I risultati dell’ultima tornata elettorale europea qui in Italia hanno messo in evidenza un’importante fatto, una tendenza che lascia ben sperare: l’Italia si avvia sempre a un sistema bipolare. Sistema che – attenzione (siamo già pronti alle accuse di fascismo) – non è nemico della democrazia, ma anzi è l’opposto: permette infatti di concentrare le istanze di più persone in una sola parte, concentrarle in un’unica parte così da avere maggiore riconoscimento e difesa. Far parte, insomma, di un grande schieramento, dotato di per sé di maggiore forza rispetto al pluripartitismo che invece abbiamo vissuto fino a poco tempo fa.

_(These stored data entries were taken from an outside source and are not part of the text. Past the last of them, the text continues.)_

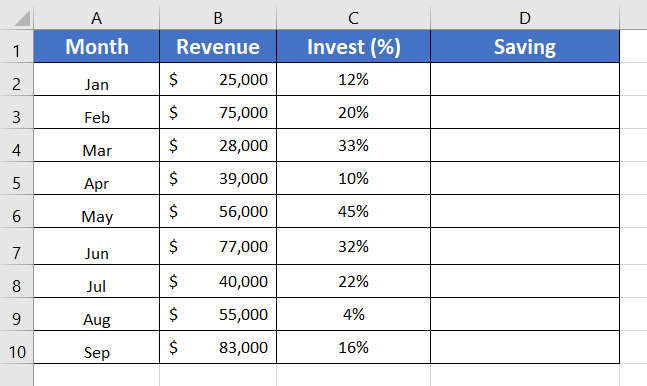Select column A header
Screen dimensions: 647x386
tap(97, 18)
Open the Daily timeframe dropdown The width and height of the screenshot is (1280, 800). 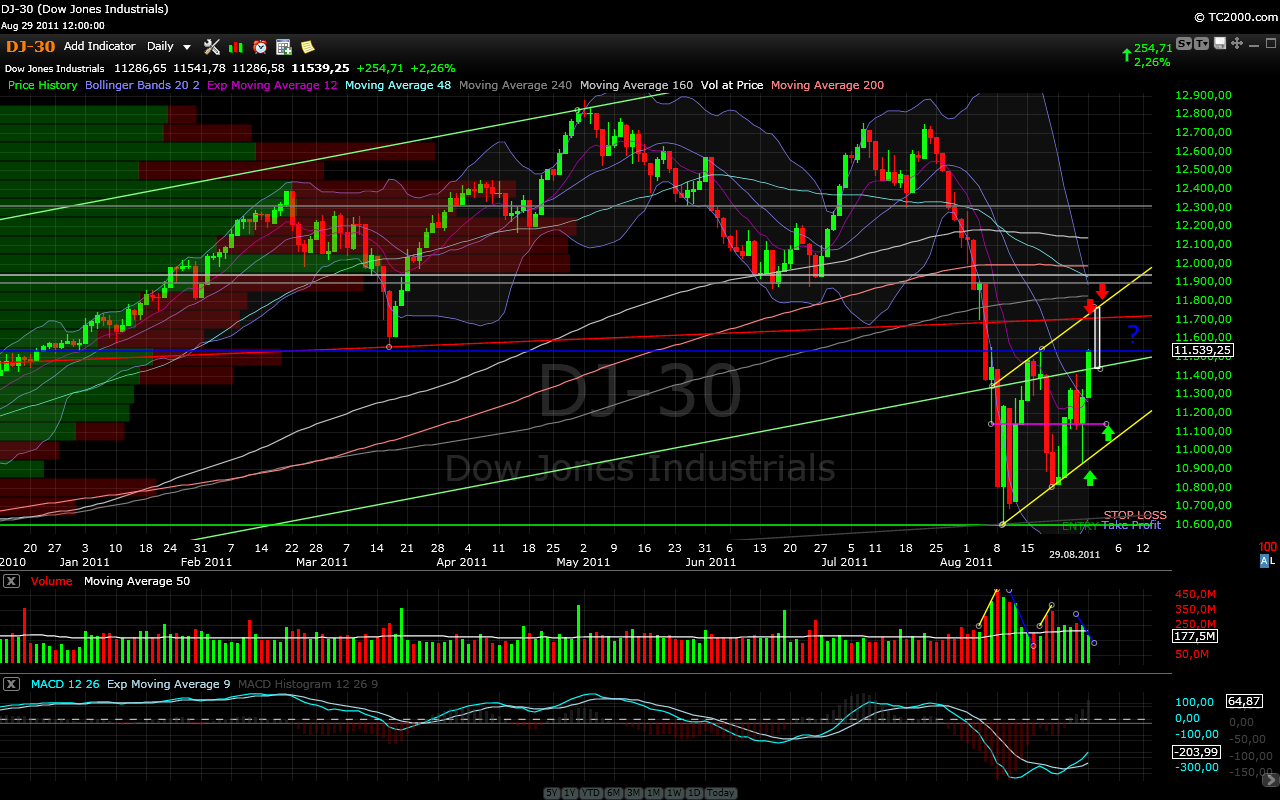[x=166, y=46]
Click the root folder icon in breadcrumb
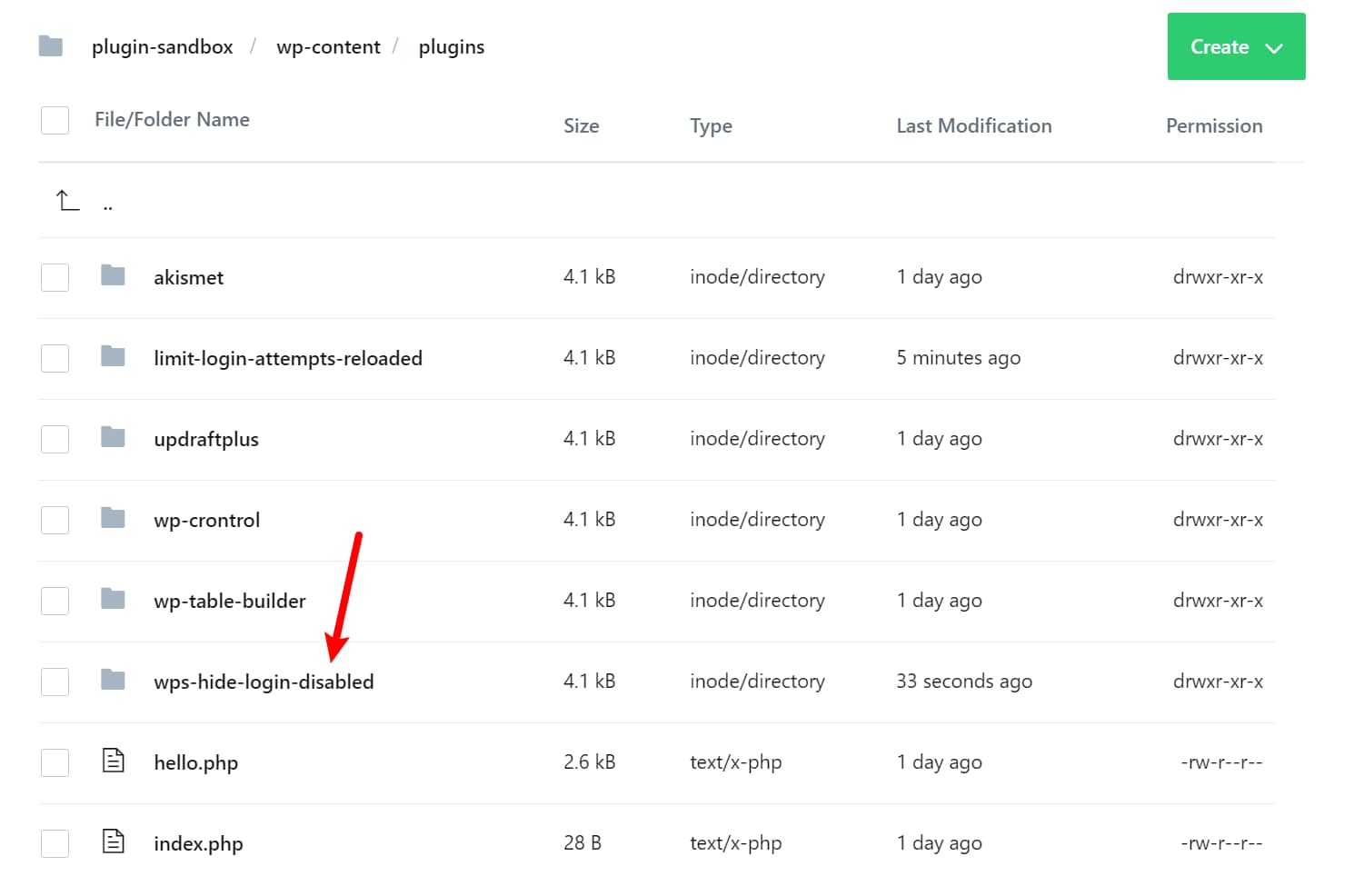Screen dimensions: 1354x896 51,46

Il fallimento del campo largo
La nascita di un sistema bipolare avviene sotto la spinta corposa del centrodestra, che da anni riesce a comporre e formare una coalizione unica e a presentarsi unito alle elezioni, con un programma condiviso da rispettare e, come sta succedendo durante questa legislatura, da applicare quando si arriva a Palazzo Chigi. Dinnanzi a una così evidente unità di intenti, che corrobora la forza della coalizione (tutti partiti del centrodestra, dopo un anno e mezzo di governo, sono riusciti a vedere al rialzo il proprio consenso), la sinistra ha cercato di dare avvio a delle trattative per formare il cosiddetto campo largo: una accozzaglia di partiti e partiti, tra loro diversi, con pareri contrastanti e per questo litigiosi su tutto. E infatti il campo largo ha fallito ovunque abbia tentato di portare avanti l’esperimento. In Basilicata, in Abruzzo (dove il campo era larghissimo), ora anche in Piemonte, dove la sinistra aveva trovato l’accordo di PD, Verdi e Stati Uniti d’Europa. La questione è che non formandosi una coalizione omogenea, la litigiosità interna diventa molto elevata e i cittadini lo notano, forti anche e soprattutto dell’unica esperienza in cui un campo largo è riuscito ad andare al governo (non certo grazie a una vittoria popolare, ma tramite un accordo di palazzo, un inciucio): un annetto a guida della Nazione nel momento più complicato da gestire (la pandemia), una caterva di misure spot utili, negli intenti, soltanto a pubblicizzare il proprio partito, e poi ognuno per la sua strada.
Bipolarismo e premierato
Una nuova fase bipolare della Repubblica potrebbe risolvere tanti problemi. In primis, come detto, la dispersione di consenso tra piccoli partitini che, pure in un sistema elettorale solo in parte proporzionale e con soglia di sbarramento, rischiano di paralizzare decisioni importanti e maggioritarie grazie al loro veto. Ma non è soltanto la dispersione di consenso: è la dispersione di programmi, di idee, che troppo spesso vengono abbandonate in favore del facile consenso. Avere un sistema a due poli, al contrario, consentirebbe alla politica di portare avanti due proposte di Nazione, due proposte opposte sulle quali gli italiani dovranno basare la propria scelta. È quello che succede in Inghilterra e negli Stati Uniti da circa trecento anni: due fazioni che rappresentano larga parte della Nazione, che rappresentano intere categorie che andrebbero così a riconoscersi in uno schieramento ben preciso. E l’alternanza dei due schieramenti è l’essenza stessa della vita democratica: l’ipotetica elezione delle due parti per cinque anni (e senza interruzioni) permetterebbe un completo rispetto degli impegni contenuti nel programma scelto dai cittadini. Un sistema che andrebbe quindi a sposare bene la riforma del premierato, che consentirà al governo di turno di completare il proprio mandato. La democrazia, insomma, ne gioverebbe.